Les futures pensions de réversion pourront "baisser" "pour certains", "augmenter" "pour d'autres", selon Castaner

Les futures pensions de réversion pourront "baisser" "pour certains", "augmenter" "pour d'autres", selon Castaner
Christophe Castaner , secrétaire d'Etat aux relations au Parlement, à l'Assemblée Nationale le 26 juin 2018

AFP, publié le jeudi 28 juin 2018 à 13h30

Christophe Castaner a indiqué jeudi que les pensions de réversion pourraient "baisser" "pour certains" futurs retraités, "augmenter" "pour d'autres", dans le cadre de la réforme des retraites, deux jours après l'assurance donnée par le Premier ministre qu'elles ne seraient pas "amoindries".

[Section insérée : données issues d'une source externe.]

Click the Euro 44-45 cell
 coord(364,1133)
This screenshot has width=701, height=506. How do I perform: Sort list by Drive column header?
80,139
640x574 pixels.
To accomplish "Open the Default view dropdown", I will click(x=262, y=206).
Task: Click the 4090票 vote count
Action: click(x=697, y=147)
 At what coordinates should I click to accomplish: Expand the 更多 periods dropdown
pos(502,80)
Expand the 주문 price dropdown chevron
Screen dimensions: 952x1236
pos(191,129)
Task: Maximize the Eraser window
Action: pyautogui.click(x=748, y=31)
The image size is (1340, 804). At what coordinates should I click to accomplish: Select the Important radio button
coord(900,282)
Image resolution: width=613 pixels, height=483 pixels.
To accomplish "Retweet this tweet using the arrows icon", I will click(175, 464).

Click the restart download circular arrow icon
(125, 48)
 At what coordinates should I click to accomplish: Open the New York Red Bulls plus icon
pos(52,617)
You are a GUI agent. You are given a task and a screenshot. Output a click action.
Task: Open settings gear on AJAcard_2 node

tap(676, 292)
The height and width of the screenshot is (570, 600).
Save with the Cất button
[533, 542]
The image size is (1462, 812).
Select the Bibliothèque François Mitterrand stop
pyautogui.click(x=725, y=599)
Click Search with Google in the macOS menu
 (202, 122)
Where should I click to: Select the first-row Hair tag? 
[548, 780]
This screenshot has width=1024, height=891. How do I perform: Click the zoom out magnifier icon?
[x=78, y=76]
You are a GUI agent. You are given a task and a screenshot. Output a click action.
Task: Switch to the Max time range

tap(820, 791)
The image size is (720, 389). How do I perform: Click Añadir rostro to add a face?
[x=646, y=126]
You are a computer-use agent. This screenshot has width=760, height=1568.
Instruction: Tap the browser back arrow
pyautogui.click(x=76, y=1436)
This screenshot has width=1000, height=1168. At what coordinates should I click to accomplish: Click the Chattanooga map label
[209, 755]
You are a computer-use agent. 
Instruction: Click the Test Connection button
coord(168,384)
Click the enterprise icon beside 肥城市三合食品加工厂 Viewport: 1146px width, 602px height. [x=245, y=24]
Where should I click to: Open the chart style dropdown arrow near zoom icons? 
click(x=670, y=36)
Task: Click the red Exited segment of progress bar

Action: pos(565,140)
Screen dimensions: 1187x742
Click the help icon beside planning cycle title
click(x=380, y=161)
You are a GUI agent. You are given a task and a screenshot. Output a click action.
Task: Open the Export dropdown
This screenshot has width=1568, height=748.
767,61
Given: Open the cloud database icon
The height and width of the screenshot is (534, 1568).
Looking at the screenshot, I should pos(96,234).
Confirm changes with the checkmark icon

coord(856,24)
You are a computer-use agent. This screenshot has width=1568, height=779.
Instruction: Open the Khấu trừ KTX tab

Pour les retraités actuels, le gouvernement "ne touchera pas" à leurs pensions de réversion qui "sont aujourd'hui garanties", a aussi assuré sur LCI le secrétaire d'Etat aux Relations avec le Parlement, évoquant un "emballement" autour de ce sujet alors que des organisations syndicales, la gauche et la droite de la droite se sont inquiétées de la possibilité d'un coup de rabot voire d'une suppression de ces pensions.

"Le principe (des pensions de réversion, NDLR) restera parce qu'il est essentiel, mais ensuite on veut une réforme profonde, plus juste", pour "faire en sorte qu'un euro cotisé génère les mêmes droits", a-t-il ajouté.

"Et donc si vous modifiez la base, c'est-à-dire la retraite de chacun pour en faire un système plus juste, plus égal, pour mettre un terme à ces 40 systèmes, qui sont tous différents, qui existent en France et qui génèrent de l'injustice, évidemment la pension de réversion (...) sera modifiée", a expliqué M. Castaner, par ailleurs délégué général de La République en marche.

Interrogé pour savoir si elle allait donc baisser, il a répondu: "Pas forcément. Elle sera modifiée (...) Si vous faites dans la justice, pour certains elle peut baisser, pour d'autres elle peut augmenter".

Dans ce dossier sensible, qui concerne 4,4 millions de bénéficiaires, dont 89% de femmes, le Premier ministre Édouard Philippe avait estimé mardi que s'il fallait "poser sur la table la question" des pensions de réversion, le gouvernement ne travaillait "en aucune façon" sur des mesures qui viendraient les "amoindrir" ou "les remettre en cause".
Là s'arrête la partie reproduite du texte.